↓↓↓
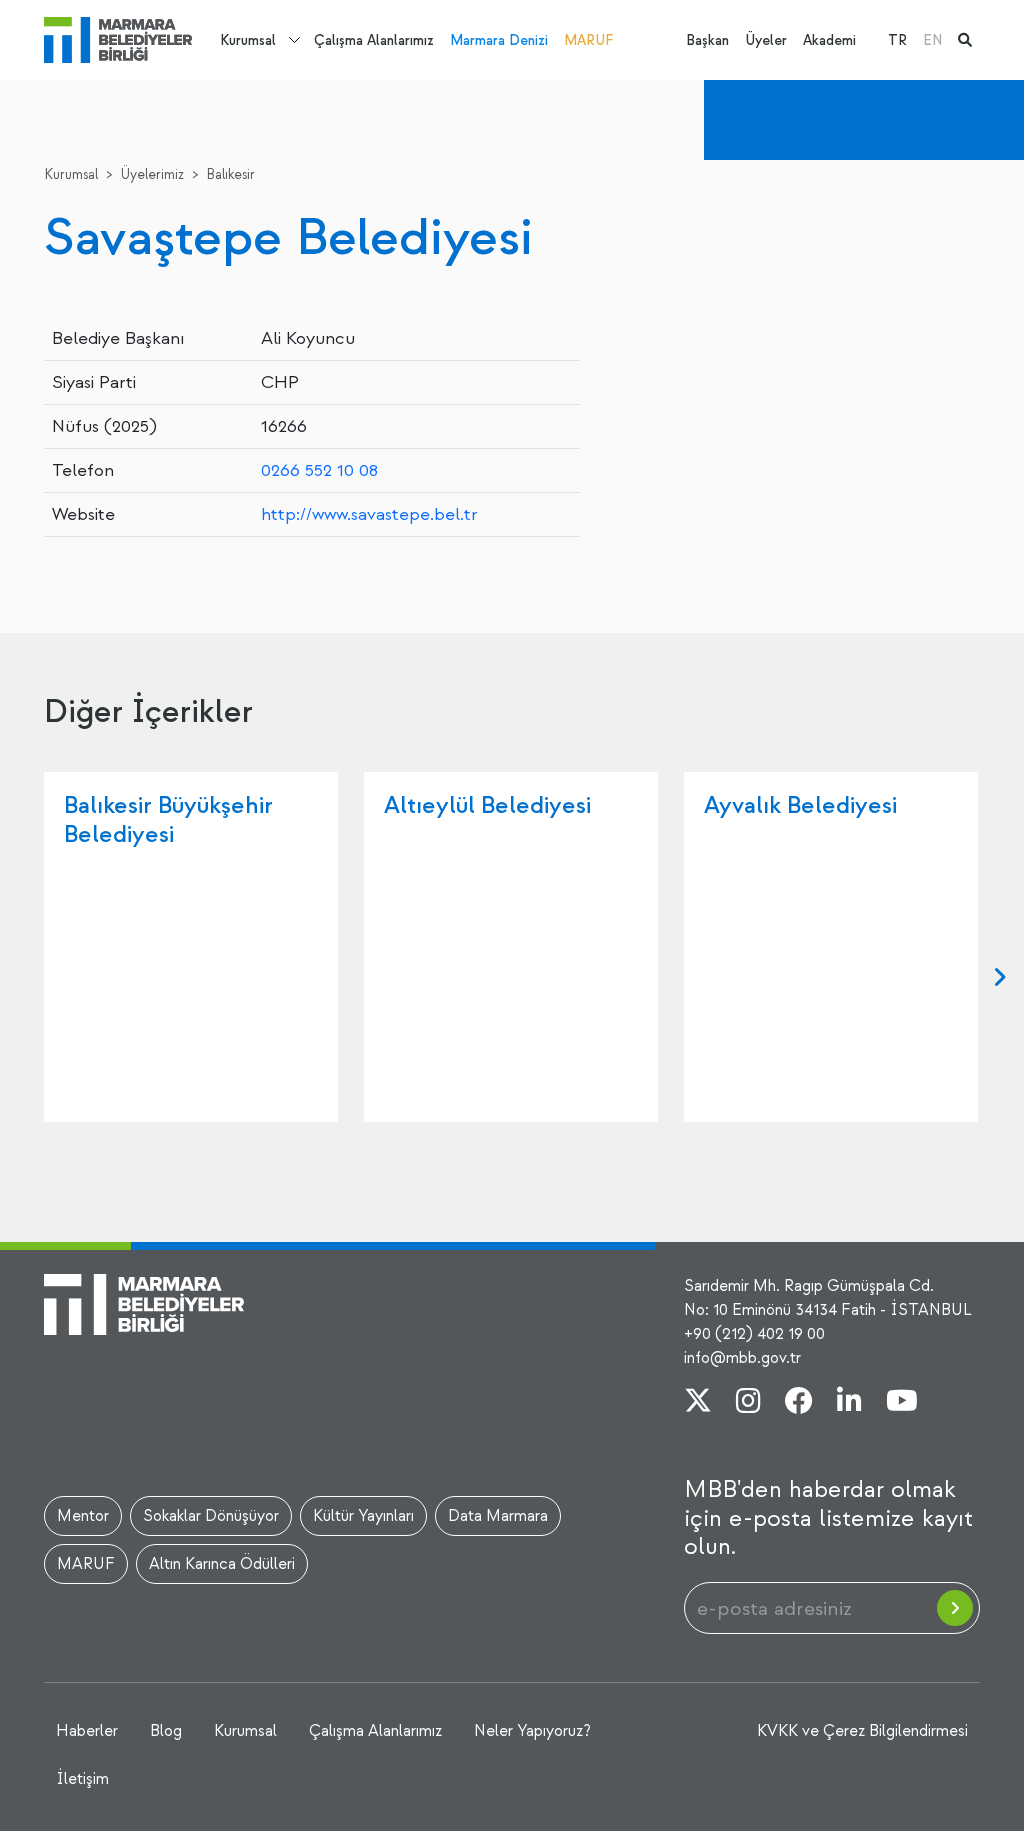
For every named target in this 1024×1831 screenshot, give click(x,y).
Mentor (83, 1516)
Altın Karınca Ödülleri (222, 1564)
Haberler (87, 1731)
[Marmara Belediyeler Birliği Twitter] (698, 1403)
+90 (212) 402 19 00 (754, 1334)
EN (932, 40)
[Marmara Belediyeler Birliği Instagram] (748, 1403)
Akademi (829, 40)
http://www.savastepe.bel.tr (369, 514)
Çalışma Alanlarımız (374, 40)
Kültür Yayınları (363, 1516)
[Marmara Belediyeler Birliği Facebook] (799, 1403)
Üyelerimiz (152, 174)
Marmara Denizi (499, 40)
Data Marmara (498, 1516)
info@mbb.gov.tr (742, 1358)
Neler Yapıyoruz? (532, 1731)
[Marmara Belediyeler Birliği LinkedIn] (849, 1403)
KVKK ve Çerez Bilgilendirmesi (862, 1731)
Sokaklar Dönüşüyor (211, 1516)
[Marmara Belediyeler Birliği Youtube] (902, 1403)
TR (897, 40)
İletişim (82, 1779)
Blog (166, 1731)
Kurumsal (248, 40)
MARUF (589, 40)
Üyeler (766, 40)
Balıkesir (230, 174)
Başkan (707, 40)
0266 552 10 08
↑↑↑
↓↓↓
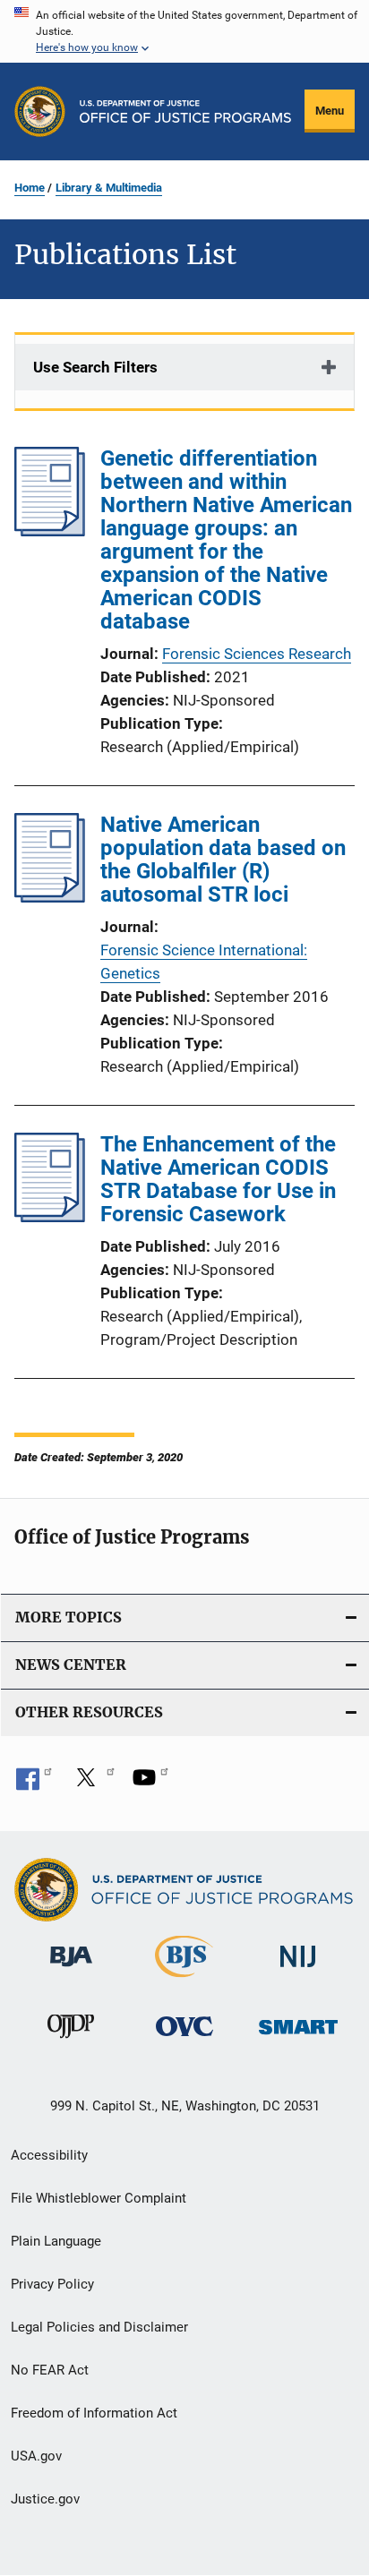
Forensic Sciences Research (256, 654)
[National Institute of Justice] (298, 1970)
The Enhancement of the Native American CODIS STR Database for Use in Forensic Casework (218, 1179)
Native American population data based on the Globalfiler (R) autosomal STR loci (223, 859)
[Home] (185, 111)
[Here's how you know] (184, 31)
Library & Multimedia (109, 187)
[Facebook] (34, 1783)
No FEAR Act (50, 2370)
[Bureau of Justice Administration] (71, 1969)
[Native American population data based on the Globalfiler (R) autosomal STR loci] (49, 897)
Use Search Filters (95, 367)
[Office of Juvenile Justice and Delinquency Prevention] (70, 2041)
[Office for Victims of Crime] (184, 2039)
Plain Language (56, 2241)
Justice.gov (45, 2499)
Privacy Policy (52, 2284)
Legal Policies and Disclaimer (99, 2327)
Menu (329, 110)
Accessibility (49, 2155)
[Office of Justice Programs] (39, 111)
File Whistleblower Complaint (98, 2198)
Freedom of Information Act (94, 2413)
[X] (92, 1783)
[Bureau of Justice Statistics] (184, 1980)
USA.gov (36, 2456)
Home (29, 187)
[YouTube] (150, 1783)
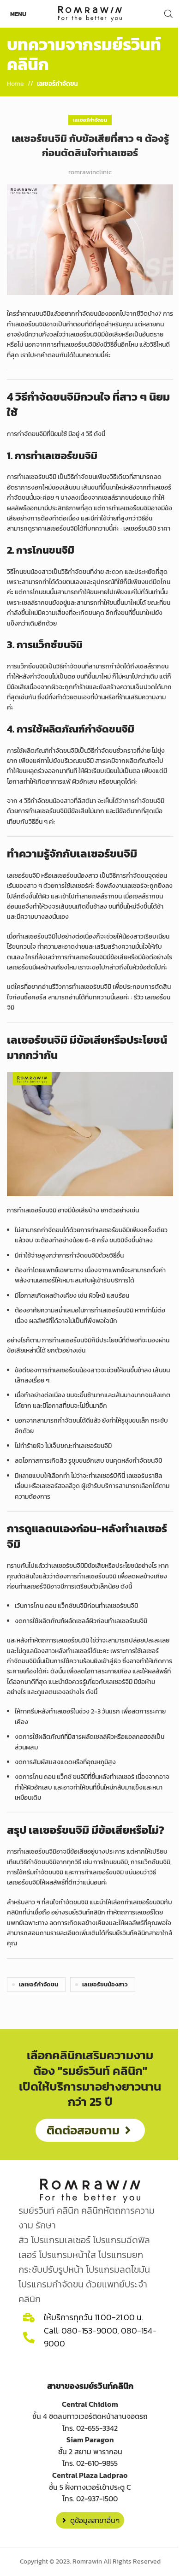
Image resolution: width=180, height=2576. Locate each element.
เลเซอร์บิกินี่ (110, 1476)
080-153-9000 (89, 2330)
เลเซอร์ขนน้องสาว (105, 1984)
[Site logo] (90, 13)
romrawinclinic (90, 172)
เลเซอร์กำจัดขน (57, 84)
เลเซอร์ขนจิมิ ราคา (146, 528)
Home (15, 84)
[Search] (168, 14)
↑↑↑
### [Activity]
Each line of the records that contains the string "Bureau" must be copied.

### [Answer space]
[Bureau of Justice Administration] (71, 1969)
[Bureau of Justice Statistics] (184, 1980)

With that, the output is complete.